In the listing below, please print the line that contains "(0 Items) (1558, 35)" and every line that follows it, exactly.

>>

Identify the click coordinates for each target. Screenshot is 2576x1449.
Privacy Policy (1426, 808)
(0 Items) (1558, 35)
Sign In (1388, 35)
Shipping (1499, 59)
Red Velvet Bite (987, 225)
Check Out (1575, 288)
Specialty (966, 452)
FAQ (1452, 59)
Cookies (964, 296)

<<

**Written response**
(0 Items) (1558, 35)
Sign In (1388, 35)
Shipping (1499, 59)
Red Velvet Bite (987, 225)
Check Out (1575, 288)
Specialty (966, 452)
FAQ (1452, 59)
Cookies (964, 296)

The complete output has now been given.